Database clone lost when vhd not accessible
Hello,
We recently encountered a problem during which we lost two database clones. Just before losing the clones, we can see the following error in the SQL Clone server event log. It seems to me that the agent lost the connection to it's vhd and then couldn't get the database back. Does this make sense?
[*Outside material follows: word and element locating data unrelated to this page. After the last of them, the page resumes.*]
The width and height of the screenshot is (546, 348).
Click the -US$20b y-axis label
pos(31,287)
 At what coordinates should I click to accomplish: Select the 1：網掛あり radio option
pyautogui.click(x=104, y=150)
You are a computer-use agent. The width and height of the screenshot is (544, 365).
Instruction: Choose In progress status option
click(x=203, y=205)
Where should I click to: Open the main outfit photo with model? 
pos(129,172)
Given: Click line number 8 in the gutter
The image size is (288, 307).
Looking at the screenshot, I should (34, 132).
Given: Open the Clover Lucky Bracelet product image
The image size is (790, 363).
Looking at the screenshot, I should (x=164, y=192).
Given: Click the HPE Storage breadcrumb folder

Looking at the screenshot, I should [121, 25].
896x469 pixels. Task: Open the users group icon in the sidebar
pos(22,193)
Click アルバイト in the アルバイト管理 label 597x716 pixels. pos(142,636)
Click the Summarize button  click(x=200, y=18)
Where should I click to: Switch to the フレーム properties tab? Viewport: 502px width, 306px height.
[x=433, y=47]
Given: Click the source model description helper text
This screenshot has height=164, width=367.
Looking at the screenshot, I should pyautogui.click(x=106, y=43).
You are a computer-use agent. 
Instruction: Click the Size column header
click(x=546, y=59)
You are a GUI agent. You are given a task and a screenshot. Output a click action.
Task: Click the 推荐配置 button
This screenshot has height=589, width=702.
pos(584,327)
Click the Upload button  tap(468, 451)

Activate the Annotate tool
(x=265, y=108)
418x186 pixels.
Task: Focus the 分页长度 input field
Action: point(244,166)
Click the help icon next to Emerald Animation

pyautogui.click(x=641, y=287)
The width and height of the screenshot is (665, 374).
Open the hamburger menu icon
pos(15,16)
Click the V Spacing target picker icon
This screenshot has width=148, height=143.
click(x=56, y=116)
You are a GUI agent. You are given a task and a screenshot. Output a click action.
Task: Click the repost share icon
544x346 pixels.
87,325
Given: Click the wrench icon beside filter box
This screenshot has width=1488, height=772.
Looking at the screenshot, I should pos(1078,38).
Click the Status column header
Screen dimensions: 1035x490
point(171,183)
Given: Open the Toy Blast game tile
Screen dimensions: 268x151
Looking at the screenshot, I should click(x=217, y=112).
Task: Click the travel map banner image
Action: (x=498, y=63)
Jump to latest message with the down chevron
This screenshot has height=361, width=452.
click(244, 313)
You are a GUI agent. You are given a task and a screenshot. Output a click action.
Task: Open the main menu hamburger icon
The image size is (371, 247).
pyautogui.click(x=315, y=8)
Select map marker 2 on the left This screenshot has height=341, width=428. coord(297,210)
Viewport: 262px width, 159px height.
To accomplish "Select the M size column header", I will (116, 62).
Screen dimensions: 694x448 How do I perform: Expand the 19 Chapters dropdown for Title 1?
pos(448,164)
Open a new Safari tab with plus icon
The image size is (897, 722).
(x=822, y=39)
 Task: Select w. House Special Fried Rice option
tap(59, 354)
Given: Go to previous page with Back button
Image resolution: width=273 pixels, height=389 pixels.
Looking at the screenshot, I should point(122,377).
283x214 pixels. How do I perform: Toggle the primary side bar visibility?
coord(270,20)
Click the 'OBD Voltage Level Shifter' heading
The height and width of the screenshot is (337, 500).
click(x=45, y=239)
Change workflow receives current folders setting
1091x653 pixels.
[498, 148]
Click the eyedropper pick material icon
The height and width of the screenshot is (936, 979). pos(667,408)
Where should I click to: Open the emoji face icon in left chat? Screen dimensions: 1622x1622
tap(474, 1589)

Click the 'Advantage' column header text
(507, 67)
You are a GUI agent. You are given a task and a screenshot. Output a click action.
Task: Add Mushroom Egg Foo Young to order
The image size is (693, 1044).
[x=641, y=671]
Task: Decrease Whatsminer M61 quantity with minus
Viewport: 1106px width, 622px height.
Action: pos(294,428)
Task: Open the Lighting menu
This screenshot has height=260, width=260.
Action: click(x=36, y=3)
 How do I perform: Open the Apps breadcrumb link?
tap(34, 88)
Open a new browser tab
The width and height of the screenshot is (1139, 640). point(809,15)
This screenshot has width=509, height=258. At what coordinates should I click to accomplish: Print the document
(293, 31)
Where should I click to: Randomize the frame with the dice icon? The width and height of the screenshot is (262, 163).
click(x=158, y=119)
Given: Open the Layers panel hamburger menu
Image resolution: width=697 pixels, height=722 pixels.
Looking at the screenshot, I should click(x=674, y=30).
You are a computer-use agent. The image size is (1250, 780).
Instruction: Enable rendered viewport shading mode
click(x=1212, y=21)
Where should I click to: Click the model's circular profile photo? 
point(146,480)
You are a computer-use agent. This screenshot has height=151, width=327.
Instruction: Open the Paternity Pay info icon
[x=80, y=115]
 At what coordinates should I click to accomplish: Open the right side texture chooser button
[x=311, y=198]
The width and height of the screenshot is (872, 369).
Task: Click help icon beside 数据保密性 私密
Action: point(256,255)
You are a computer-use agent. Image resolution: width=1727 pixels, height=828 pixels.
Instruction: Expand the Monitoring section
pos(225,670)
How could we prevent losing a database clone when this error occurs?
Log Name: Application
Source: SqlCloneServer
Date: 6/7/2018 11:45:05 AM
Event ID: 30855
Task Category: None
Level: Error
Keywords: Classic
User: N/A
Computer: SQLCloneSRV01
Description:
An error was reported by "AgentSvr01" (AGENT): RaygunErrorMessage { InnerError: null, InnerErrors: null, Data: [KeyValuePair`2 { Key: "HelpLink.ProdName", Value: "Microsoft SQL Server" }, KeyValuePair`2 { Key: "HelpLink.EvtSrc", Value: "MSSQLServer" }, KeyValuePair`2 { Key: "HelpLink.EvtID", Value: "5159" }, KeyValuePair`2 { Key: "HelpLink.BaseHelpUrl", Value: "http://go.microsoft.com/fwlink" }, KeyValuePair`2 { Key: "HelpLink.LinkId", Value: "20476" }], ClassName: "SqlException", Message: "Operating system error 21(The device is not ready.) on file \"D:\data\MSSQL12.MSSQLSERVER\MSSQL\DATA\clones\MyDB_00010379_dyr\VhdMount\Data\MyDB.ldf\" during SQLServerLogMgr::CheckLogBlockReadComplete.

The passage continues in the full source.